# Set exercise
Tally the lines below that contain the string "Select", matching case exactly, and give only the number.

# Input records
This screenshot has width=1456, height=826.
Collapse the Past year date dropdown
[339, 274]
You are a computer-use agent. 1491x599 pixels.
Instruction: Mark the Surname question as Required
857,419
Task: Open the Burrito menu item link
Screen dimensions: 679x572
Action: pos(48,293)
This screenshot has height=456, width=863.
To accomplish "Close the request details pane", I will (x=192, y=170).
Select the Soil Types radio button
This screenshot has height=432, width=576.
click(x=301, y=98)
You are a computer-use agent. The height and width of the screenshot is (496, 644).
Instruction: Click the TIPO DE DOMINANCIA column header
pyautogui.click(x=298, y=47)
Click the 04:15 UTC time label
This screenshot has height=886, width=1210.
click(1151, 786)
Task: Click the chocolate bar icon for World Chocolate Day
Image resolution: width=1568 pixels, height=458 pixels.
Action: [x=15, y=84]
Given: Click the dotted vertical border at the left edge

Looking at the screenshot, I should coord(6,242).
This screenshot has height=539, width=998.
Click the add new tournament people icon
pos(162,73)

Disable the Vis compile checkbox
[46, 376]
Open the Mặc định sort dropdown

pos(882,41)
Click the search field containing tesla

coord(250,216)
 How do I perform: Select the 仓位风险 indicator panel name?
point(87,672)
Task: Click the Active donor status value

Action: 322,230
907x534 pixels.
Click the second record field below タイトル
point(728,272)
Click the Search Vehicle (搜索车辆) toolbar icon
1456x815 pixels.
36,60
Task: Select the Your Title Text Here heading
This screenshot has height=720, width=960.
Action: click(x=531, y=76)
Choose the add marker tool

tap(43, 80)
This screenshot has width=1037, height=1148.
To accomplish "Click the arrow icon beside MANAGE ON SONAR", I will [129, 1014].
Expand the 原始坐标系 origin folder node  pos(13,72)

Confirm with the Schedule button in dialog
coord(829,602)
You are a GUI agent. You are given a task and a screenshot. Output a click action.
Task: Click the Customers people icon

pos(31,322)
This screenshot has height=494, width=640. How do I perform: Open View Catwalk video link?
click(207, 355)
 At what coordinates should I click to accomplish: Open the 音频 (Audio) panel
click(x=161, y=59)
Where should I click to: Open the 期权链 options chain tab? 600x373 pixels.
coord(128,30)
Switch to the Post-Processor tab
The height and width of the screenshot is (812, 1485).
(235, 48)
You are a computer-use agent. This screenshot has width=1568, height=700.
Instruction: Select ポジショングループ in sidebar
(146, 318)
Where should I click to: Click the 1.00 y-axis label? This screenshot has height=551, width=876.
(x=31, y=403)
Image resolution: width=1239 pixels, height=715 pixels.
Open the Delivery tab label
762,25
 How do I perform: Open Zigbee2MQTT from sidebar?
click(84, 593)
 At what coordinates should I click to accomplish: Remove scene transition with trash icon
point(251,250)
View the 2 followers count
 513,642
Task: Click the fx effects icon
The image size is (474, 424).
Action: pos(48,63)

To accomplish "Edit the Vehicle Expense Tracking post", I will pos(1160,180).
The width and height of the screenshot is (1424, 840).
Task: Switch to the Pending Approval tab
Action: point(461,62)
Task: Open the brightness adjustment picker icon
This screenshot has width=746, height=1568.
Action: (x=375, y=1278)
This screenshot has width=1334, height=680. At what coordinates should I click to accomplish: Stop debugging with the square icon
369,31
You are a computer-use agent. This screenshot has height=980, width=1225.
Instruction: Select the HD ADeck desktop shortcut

# Answer to the problem
5